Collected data
+ + + +
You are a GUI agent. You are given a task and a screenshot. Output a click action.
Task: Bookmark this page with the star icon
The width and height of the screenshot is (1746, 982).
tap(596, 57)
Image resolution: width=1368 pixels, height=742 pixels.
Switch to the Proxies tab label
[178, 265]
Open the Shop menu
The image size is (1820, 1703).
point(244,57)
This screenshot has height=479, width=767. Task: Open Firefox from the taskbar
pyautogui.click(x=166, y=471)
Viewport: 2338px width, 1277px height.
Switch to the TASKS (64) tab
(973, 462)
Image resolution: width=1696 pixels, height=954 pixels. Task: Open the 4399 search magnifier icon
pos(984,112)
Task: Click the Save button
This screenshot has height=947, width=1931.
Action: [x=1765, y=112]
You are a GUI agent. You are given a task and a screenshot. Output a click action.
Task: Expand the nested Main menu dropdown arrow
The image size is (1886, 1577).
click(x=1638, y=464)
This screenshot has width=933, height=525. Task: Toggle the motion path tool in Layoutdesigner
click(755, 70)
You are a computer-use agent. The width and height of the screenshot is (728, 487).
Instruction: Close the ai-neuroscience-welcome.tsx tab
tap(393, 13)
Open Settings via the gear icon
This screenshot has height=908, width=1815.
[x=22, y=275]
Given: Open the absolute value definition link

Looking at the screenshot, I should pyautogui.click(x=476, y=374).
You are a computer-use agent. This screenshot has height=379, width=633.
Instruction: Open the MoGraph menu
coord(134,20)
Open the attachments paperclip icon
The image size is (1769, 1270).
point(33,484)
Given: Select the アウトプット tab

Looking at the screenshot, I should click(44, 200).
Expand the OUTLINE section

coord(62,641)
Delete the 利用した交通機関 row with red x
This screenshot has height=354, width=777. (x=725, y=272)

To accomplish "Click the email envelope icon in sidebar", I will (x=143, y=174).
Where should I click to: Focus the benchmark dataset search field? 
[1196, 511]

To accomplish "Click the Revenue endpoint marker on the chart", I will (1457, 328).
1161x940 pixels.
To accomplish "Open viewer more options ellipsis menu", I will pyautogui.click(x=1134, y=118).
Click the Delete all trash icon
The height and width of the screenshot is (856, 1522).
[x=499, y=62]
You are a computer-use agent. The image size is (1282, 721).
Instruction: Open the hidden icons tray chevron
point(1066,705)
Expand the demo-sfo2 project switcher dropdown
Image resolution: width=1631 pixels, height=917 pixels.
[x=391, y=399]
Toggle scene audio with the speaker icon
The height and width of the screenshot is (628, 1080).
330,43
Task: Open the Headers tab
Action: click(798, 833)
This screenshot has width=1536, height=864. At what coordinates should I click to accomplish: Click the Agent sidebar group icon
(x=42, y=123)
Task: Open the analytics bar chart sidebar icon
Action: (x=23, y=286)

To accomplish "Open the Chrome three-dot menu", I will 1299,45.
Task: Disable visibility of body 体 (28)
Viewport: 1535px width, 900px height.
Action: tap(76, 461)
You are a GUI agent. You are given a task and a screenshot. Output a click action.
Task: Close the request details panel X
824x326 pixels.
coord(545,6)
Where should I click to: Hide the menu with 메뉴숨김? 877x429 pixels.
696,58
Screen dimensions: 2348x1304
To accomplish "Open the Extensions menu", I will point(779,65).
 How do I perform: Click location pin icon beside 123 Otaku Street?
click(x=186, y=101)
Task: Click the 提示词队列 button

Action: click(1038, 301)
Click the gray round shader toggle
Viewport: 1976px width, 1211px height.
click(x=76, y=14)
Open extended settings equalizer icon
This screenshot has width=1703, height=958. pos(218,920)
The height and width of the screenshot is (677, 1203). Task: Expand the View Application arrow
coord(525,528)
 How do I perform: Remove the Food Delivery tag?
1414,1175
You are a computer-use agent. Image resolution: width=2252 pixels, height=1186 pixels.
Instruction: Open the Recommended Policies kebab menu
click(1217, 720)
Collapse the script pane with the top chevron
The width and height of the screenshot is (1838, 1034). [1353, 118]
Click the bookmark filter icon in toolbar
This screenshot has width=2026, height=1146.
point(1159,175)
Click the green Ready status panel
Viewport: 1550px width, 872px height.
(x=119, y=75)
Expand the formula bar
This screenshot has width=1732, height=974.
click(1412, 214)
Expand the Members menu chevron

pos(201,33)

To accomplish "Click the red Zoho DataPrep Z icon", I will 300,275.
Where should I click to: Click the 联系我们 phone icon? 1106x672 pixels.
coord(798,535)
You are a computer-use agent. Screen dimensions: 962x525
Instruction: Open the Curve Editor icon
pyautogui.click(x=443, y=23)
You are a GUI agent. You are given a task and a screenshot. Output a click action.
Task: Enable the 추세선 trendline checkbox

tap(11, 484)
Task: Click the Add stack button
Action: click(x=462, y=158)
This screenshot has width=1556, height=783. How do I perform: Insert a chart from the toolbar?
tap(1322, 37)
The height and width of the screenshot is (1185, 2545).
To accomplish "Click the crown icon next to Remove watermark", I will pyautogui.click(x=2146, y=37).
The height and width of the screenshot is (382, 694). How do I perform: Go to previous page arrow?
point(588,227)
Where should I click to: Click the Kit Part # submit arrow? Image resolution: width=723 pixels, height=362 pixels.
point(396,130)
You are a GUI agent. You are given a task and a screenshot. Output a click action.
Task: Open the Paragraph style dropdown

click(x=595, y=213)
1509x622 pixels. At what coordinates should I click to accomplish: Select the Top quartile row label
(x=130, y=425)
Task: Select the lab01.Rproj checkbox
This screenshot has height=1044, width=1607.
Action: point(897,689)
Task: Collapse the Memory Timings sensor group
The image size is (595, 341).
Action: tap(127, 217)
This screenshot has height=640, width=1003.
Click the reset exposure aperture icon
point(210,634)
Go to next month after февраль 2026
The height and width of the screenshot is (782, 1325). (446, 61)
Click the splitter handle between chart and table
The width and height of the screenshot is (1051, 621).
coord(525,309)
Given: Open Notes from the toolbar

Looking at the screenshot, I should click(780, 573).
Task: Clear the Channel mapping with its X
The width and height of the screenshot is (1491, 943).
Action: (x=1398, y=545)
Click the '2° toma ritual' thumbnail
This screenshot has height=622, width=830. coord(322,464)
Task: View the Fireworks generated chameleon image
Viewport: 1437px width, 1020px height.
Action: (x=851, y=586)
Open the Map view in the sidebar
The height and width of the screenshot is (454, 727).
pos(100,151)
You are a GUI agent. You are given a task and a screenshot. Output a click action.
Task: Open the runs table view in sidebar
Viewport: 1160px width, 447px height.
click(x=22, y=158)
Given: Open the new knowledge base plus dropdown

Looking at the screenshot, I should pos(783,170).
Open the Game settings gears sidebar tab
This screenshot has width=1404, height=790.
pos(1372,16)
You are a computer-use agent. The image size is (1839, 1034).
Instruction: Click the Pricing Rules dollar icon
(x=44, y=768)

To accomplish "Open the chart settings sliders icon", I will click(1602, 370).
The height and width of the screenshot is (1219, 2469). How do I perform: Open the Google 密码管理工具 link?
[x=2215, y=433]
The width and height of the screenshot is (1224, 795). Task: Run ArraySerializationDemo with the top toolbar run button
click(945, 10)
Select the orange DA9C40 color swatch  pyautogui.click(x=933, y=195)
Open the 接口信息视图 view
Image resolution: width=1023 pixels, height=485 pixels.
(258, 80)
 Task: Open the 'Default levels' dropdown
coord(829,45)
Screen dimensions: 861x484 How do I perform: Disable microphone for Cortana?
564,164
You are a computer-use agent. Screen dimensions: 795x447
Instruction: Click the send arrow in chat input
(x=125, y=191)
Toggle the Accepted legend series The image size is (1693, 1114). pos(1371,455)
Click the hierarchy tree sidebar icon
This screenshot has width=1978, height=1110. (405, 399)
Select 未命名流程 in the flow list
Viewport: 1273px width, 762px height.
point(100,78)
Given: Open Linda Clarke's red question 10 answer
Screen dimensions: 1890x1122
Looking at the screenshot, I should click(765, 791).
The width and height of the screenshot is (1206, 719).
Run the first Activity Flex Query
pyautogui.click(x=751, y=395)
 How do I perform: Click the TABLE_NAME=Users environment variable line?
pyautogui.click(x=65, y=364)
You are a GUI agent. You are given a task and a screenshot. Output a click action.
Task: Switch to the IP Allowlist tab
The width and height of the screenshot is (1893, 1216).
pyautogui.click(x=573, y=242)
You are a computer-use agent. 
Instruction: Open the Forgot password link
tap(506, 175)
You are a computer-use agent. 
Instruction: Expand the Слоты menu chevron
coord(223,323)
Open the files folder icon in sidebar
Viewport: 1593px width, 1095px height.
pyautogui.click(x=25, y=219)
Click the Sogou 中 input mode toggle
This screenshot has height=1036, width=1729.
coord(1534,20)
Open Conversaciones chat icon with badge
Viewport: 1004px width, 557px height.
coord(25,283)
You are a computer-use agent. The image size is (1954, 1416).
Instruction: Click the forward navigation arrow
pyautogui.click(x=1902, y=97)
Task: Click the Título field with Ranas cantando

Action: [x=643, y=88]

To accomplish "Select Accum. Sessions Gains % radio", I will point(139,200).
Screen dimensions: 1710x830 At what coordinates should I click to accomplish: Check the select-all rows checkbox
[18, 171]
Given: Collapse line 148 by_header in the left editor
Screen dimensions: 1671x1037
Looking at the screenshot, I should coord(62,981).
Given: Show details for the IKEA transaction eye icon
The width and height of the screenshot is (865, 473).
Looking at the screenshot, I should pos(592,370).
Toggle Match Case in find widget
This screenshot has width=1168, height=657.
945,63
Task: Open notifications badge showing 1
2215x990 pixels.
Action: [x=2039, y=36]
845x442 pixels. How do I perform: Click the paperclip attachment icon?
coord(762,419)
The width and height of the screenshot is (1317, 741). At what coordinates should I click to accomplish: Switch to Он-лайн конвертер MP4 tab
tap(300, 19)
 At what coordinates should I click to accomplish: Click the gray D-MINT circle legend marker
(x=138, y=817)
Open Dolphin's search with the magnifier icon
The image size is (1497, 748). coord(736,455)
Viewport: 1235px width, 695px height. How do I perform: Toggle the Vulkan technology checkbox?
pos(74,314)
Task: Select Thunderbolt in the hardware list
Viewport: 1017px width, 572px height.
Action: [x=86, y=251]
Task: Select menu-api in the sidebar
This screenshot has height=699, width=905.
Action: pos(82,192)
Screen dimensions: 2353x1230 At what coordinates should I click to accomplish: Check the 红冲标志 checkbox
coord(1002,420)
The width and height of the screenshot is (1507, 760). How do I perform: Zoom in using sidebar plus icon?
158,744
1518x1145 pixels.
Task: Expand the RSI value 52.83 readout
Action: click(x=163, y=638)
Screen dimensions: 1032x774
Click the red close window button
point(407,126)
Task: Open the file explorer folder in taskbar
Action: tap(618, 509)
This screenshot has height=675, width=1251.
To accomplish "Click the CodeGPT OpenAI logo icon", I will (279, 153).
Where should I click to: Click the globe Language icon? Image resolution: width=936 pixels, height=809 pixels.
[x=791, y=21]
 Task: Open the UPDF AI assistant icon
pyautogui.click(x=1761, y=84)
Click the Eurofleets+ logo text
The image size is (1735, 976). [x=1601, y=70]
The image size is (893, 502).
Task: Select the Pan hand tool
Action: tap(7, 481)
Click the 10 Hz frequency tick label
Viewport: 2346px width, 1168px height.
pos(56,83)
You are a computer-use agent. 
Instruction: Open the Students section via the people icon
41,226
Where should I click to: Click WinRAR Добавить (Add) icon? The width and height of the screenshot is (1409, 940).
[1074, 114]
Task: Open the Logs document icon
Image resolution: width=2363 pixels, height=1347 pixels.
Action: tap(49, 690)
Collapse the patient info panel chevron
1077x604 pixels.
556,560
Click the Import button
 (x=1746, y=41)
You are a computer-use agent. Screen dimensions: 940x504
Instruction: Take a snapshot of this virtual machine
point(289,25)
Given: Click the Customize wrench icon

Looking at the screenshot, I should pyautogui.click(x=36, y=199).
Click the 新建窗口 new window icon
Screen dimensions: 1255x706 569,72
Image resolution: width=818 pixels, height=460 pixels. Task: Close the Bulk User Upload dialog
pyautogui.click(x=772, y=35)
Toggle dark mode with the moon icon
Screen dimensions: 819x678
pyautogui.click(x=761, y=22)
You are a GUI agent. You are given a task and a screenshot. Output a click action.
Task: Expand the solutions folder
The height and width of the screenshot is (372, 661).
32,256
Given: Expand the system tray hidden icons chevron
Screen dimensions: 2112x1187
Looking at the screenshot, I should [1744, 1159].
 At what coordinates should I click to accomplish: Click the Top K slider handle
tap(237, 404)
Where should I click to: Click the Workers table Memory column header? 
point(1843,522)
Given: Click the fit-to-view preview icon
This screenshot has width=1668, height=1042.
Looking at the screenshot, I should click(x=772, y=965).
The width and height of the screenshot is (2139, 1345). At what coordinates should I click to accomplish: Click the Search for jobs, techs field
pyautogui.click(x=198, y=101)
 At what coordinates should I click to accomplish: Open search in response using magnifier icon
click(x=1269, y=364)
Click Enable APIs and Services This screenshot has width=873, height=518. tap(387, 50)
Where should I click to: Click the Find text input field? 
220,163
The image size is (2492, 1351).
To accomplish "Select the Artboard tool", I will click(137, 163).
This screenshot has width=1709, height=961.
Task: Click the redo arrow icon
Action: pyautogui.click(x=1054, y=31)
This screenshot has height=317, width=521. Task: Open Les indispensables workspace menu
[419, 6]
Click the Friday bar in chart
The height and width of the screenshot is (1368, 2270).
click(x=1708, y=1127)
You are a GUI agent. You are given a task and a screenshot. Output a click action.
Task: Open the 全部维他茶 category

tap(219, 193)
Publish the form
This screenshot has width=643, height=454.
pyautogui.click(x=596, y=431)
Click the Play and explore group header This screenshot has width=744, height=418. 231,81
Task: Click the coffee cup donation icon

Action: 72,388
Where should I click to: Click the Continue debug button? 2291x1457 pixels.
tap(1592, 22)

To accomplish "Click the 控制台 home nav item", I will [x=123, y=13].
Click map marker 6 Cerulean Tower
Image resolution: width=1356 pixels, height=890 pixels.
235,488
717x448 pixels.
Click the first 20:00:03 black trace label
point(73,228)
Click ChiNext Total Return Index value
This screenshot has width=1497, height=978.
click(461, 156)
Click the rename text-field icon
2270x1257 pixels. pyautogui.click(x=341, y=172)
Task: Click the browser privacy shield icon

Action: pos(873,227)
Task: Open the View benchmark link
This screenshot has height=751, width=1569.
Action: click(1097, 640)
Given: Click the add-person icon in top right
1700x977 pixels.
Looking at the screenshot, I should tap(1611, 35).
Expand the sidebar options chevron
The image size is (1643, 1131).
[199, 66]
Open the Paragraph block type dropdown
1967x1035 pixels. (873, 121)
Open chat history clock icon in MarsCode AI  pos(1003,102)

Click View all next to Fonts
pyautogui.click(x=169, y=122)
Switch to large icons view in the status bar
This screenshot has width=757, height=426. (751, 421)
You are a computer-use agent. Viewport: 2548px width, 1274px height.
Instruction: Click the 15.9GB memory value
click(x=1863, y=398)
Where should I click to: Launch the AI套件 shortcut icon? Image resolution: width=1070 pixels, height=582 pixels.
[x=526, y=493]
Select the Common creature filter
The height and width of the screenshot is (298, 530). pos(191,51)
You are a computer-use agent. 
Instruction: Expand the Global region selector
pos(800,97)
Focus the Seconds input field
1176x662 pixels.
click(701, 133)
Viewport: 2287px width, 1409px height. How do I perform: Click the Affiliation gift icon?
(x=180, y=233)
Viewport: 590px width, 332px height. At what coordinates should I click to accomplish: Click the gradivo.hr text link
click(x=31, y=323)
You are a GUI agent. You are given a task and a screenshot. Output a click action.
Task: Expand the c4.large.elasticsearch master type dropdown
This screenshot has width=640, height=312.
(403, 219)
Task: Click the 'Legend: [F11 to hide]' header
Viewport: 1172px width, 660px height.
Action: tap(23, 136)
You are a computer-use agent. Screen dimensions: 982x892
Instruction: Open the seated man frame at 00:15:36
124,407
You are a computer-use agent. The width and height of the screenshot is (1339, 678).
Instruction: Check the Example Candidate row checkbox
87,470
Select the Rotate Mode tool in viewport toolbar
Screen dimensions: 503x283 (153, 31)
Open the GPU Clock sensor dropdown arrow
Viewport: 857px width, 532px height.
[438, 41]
+ + + +
### YOUR INSTRUCTIONS
Show the lines of the records above that mention "details".

### ANSWER TO THE PROBLEM
Task: Close the request details panel X
Given: Show details for the IKEA transaction eye icon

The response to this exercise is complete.